Stored items:
★ ★ ★ ★ ★
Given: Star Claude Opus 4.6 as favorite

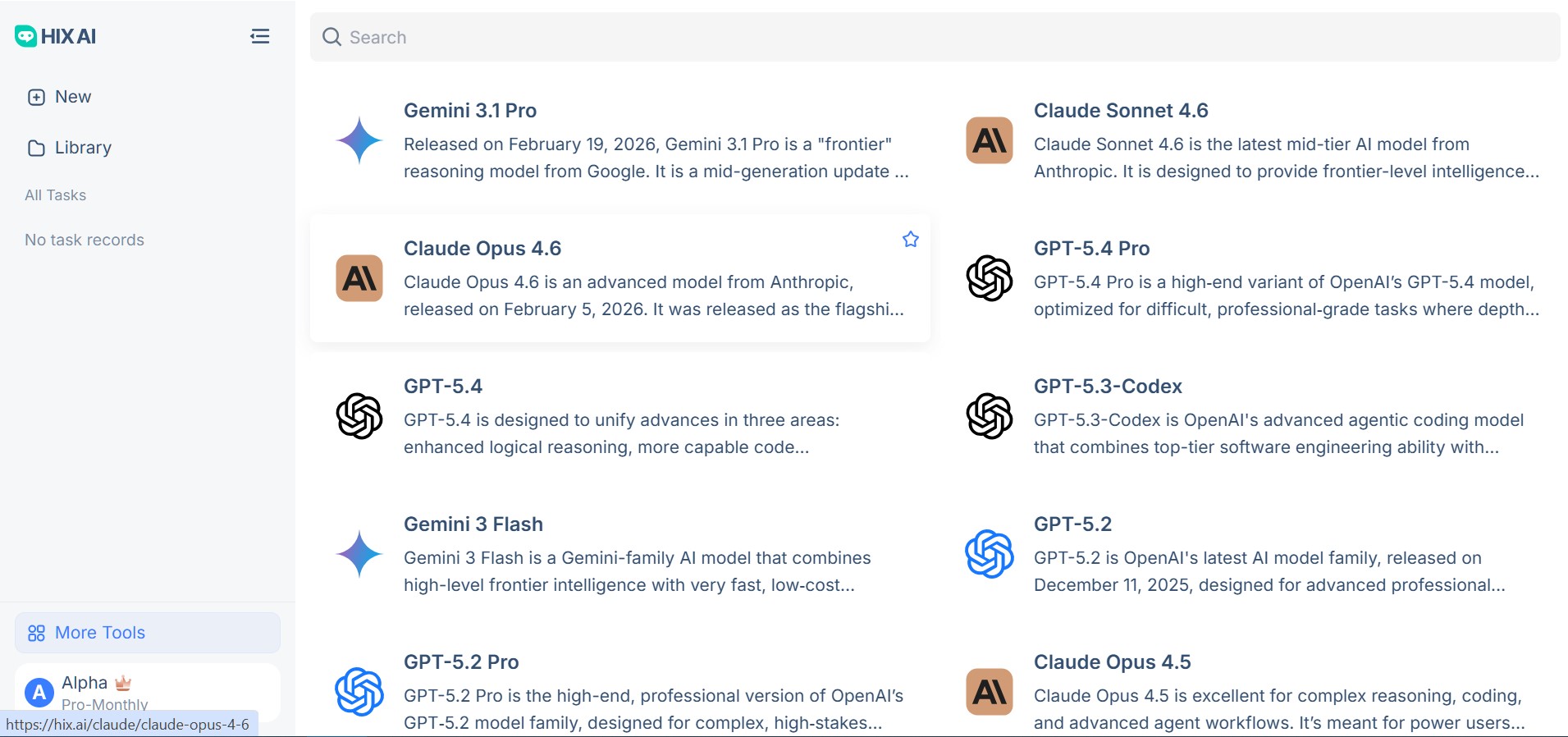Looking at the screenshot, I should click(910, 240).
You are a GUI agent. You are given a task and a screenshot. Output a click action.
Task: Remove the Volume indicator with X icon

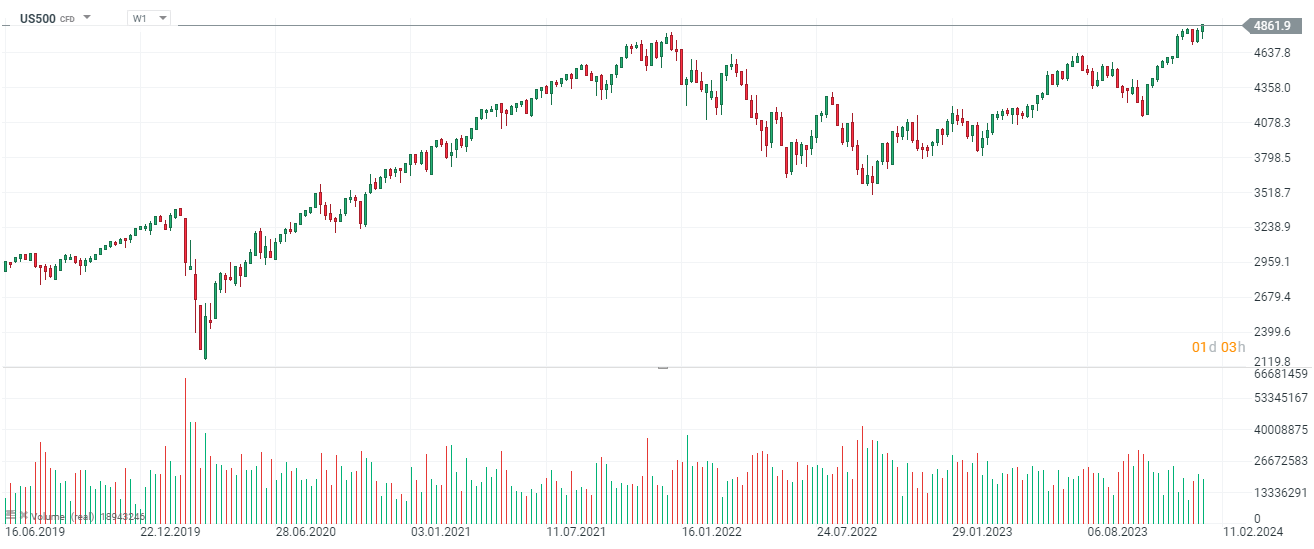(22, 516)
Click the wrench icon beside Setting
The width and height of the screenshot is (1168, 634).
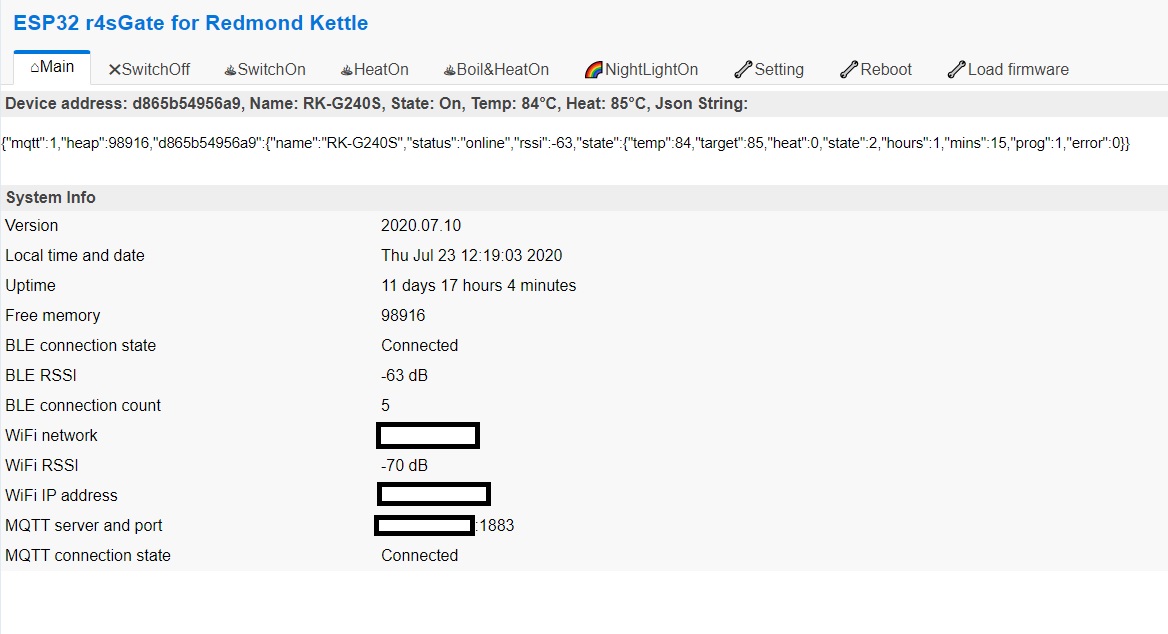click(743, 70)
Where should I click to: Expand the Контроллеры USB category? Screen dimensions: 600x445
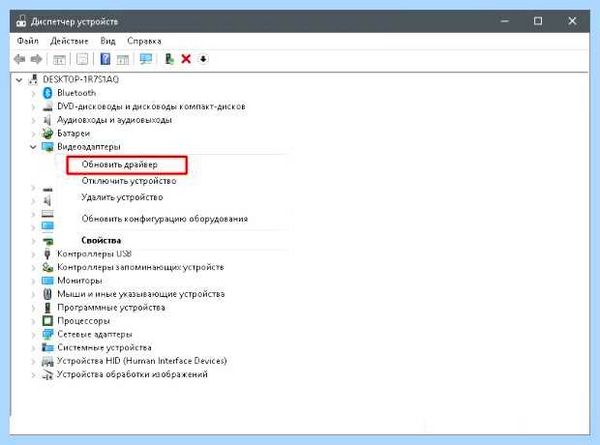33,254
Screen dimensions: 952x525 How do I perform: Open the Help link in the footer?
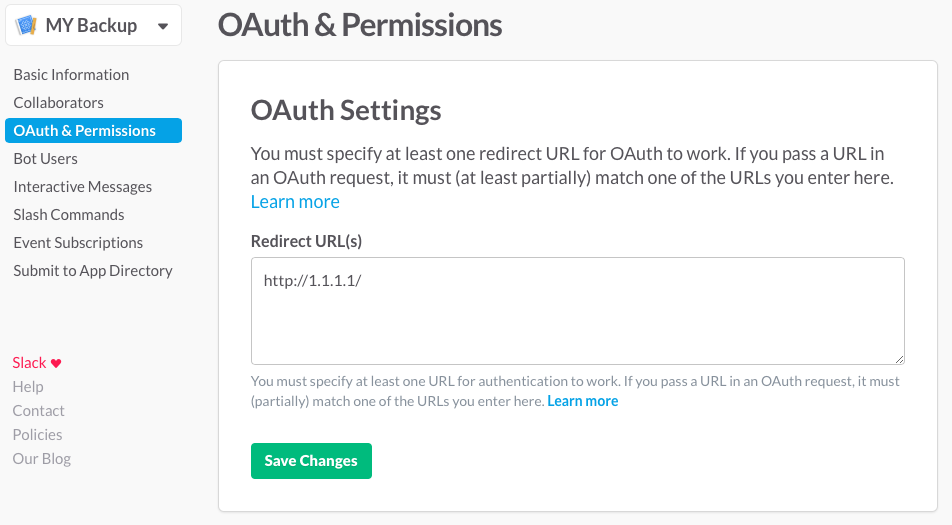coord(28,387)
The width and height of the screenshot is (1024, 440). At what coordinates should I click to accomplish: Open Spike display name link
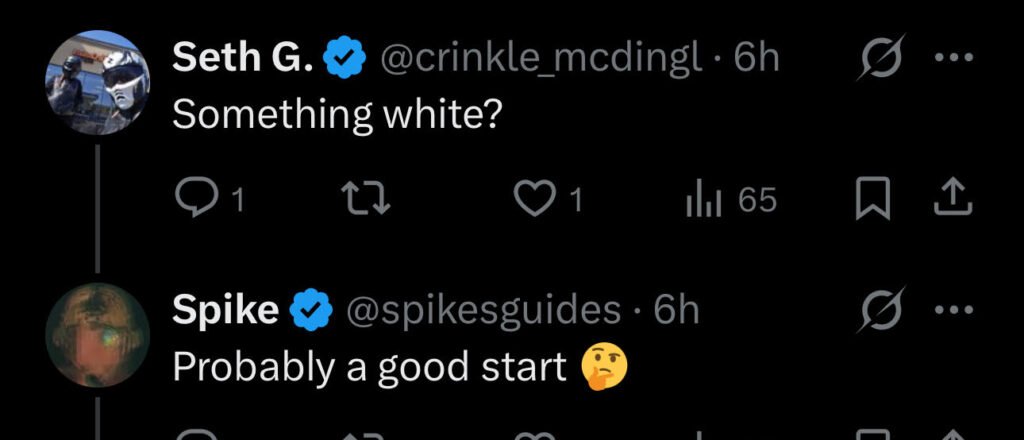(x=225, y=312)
★ ★ ★ ★ ★
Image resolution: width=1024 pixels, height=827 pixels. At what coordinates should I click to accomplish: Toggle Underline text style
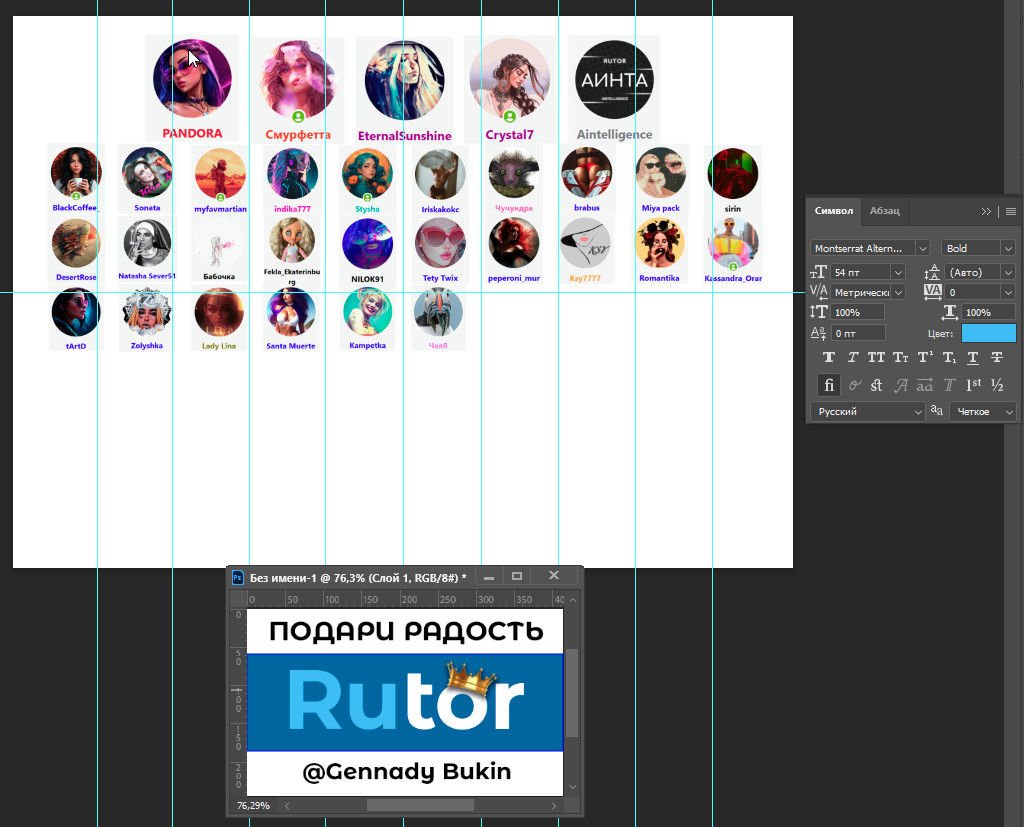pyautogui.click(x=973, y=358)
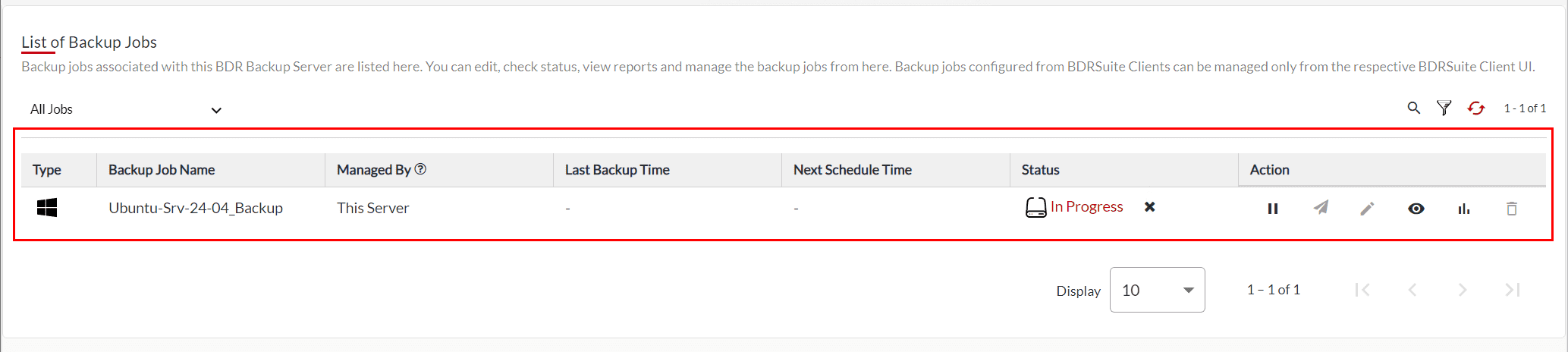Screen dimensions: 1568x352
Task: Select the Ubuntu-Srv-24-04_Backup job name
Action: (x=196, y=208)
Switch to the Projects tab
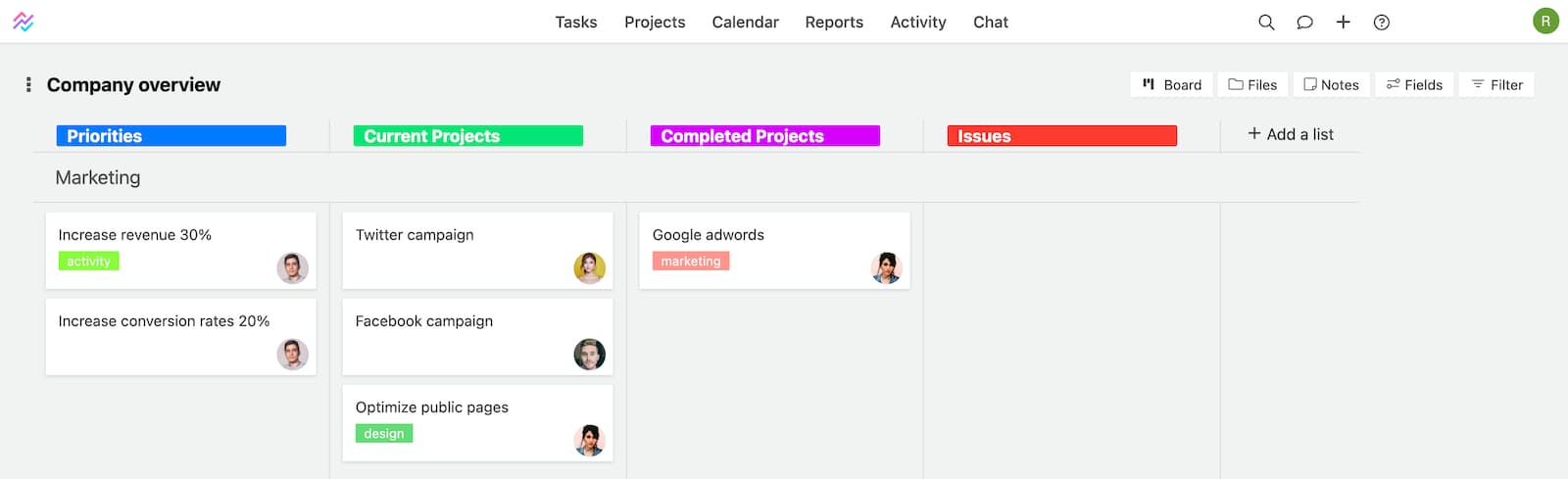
★ ★ ★ ★ ★
What the task requires: Find the line with "Image resolution: width=1024" in the data above, and from there retype each line exactly through the line with "Switch to the Projects tab", skipping the pictures along the way.

Exercise answer:
Image resolution: width=1024 pixels, height=827 pixels. At what coordinates should I click to accomplish: Toggle Underline text style
pyautogui.click(x=973, y=358)
Screen dimensions: 1568x352
Task: Select the Ubuntu-Srv-24-04_Backup job name
Action: (x=196, y=208)
Switch to the Projects tab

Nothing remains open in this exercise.